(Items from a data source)

= = = =

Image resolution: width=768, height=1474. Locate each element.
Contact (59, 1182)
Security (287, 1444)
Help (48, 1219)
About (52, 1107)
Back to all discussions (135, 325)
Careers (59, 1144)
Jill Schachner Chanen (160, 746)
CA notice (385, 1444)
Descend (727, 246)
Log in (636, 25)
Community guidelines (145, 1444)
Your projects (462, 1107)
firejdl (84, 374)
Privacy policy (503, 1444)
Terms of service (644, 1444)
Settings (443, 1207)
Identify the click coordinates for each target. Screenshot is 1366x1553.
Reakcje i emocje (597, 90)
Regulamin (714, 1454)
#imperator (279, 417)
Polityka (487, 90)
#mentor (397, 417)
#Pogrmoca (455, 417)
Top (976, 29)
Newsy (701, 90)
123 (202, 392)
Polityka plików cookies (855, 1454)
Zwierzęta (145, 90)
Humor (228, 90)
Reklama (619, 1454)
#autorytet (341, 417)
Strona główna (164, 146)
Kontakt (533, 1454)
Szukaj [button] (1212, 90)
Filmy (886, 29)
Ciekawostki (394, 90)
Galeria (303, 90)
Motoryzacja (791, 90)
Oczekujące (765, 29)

= = = =

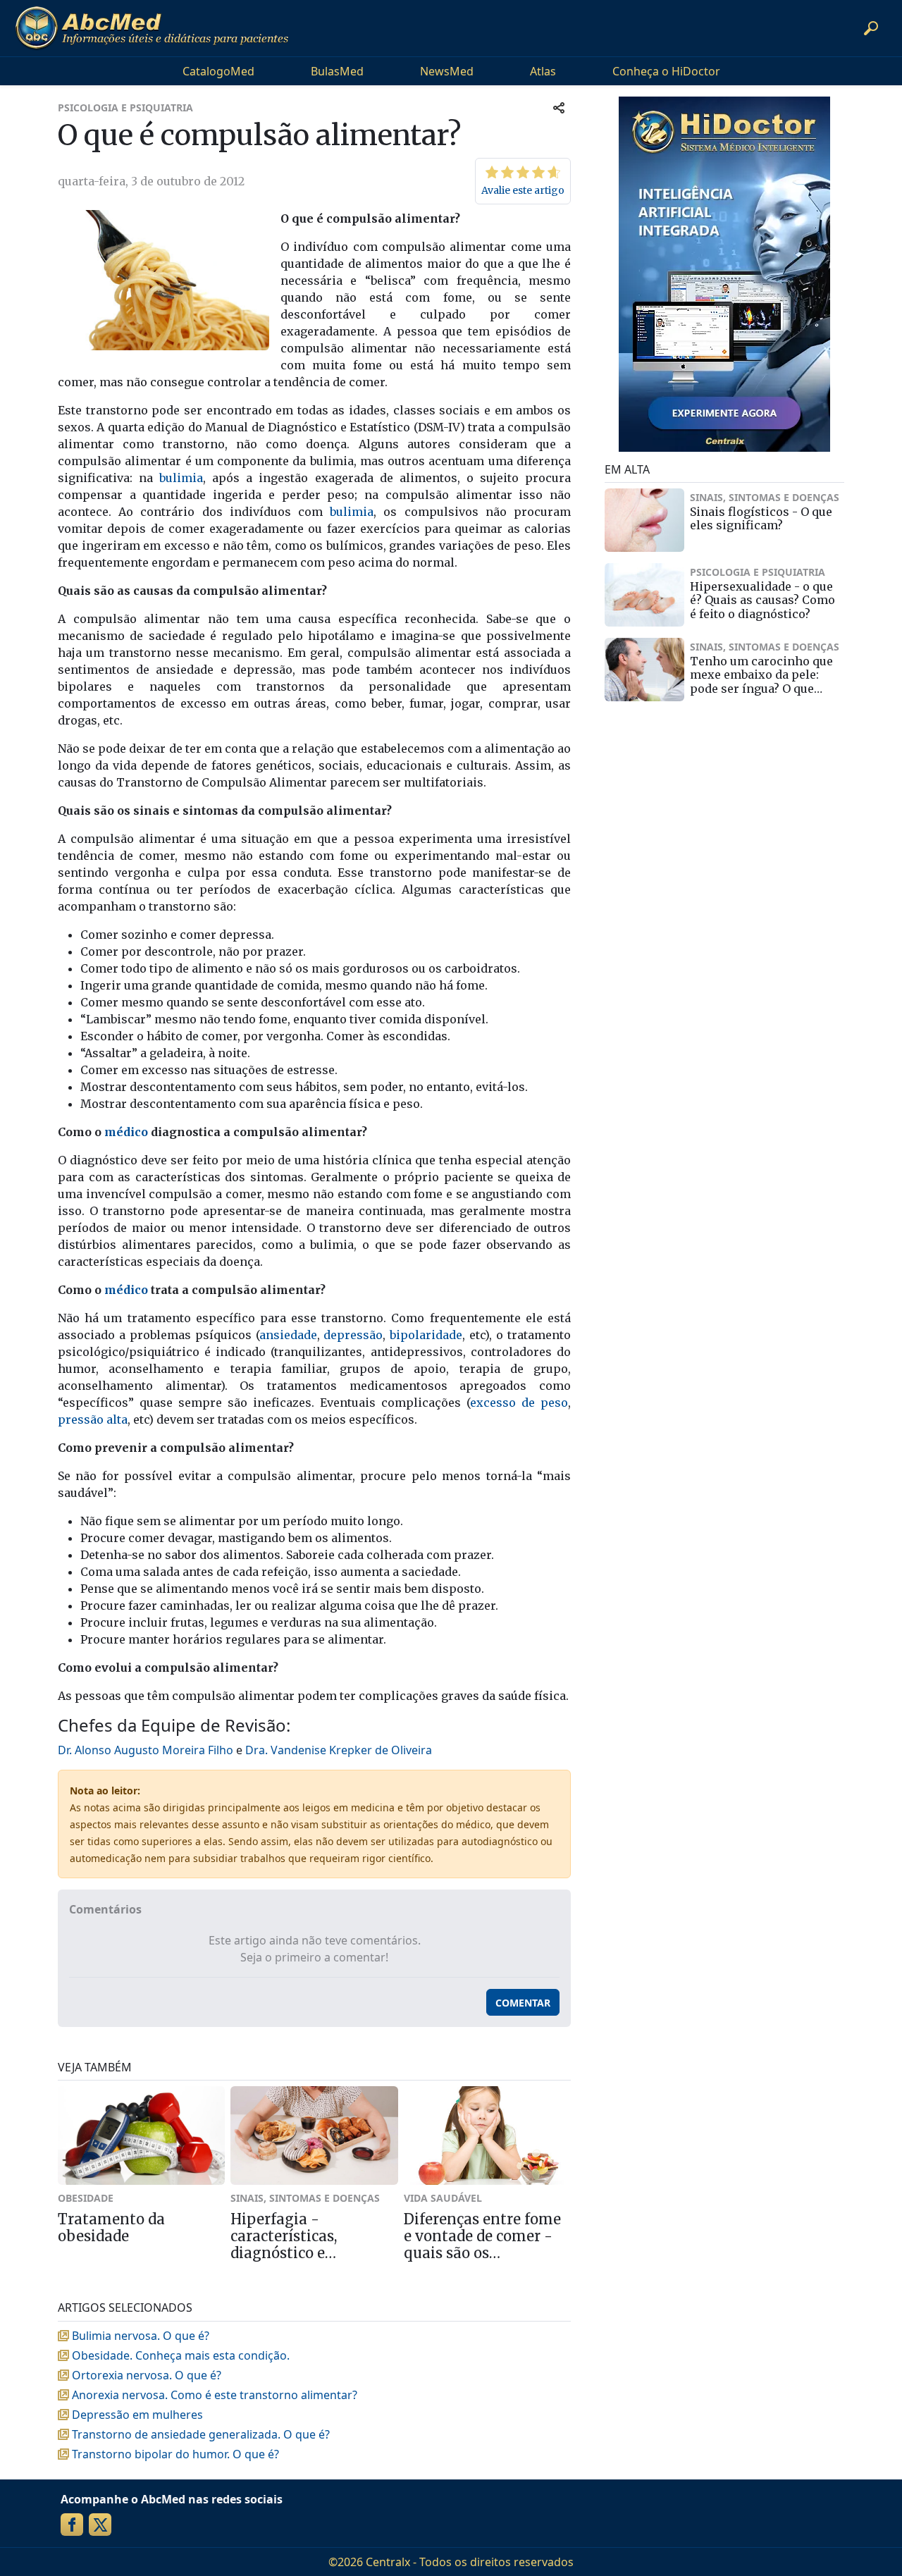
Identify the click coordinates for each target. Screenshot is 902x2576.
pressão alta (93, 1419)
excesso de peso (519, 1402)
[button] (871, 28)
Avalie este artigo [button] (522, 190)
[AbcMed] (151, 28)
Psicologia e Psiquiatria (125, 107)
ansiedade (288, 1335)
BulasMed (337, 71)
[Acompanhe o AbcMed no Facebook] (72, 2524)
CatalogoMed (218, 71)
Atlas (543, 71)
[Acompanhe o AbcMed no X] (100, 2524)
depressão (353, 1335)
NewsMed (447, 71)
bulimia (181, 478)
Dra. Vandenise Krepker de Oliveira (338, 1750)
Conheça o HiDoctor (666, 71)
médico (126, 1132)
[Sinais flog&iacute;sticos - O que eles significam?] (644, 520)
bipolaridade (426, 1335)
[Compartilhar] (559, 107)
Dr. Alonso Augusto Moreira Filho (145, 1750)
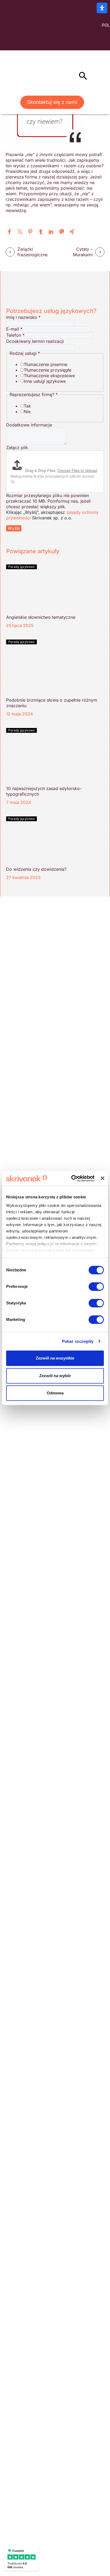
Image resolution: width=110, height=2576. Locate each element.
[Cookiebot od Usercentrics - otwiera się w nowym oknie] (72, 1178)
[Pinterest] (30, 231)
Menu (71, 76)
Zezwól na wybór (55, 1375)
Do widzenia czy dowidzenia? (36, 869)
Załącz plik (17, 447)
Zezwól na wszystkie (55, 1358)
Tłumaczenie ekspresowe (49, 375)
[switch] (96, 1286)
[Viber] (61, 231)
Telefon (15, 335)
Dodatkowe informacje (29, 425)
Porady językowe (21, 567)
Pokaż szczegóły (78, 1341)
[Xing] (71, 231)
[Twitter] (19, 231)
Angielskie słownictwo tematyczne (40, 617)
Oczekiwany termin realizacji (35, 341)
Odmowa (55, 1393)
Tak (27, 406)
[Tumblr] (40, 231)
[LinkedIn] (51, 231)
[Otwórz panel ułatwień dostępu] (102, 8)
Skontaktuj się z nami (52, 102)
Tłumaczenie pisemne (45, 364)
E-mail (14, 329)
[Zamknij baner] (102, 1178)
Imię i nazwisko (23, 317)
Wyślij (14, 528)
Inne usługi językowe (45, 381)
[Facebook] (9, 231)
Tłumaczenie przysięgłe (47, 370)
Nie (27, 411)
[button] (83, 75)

= = = =

• [Your goal] Of the lines above, output exactly those from the line bearing "Security (287, 1444)" through the line bearing "Oczekujące (765, 29)", inclusive.

• [Task result]
Security (287, 1444)
Help (48, 1219)
About (52, 1107)
Back to all discussions (135, 325)
Careers (59, 1144)
Jill Schachner Chanen (160, 746)
CA notice (385, 1444)
Descend (727, 246)
Log in (636, 25)
Community guidelines (145, 1444)
Your projects (462, 1107)
firejdl (84, 374)
Privacy policy (503, 1444)
Terms of service (644, 1444)
Settings (443, 1207)
Identify the click coordinates for each target. Screenshot is 1366x1553.
Reakcje i emocje (597, 90)
Regulamin (714, 1454)
#imperator (279, 417)
Polityka (487, 90)
#mentor (397, 417)
#Pogrmoca (455, 417)
Top (976, 29)
Newsy (701, 90)
123 (202, 392)
Polityka plików cookies (855, 1454)
Zwierzęta (145, 90)
Humor (228, 90)
Reklama (619, 1454)
#autorytet (341, 417)
Strona główna (164, 146)
Kontakt (533, 1454)
Szukaj [button] (1212, 90)
Filmy (886, 29)
Ciekawostki (394, 90)
Galeria (303, 90)
Motoryzacja (791, 90)
Oczekujące (765, 29)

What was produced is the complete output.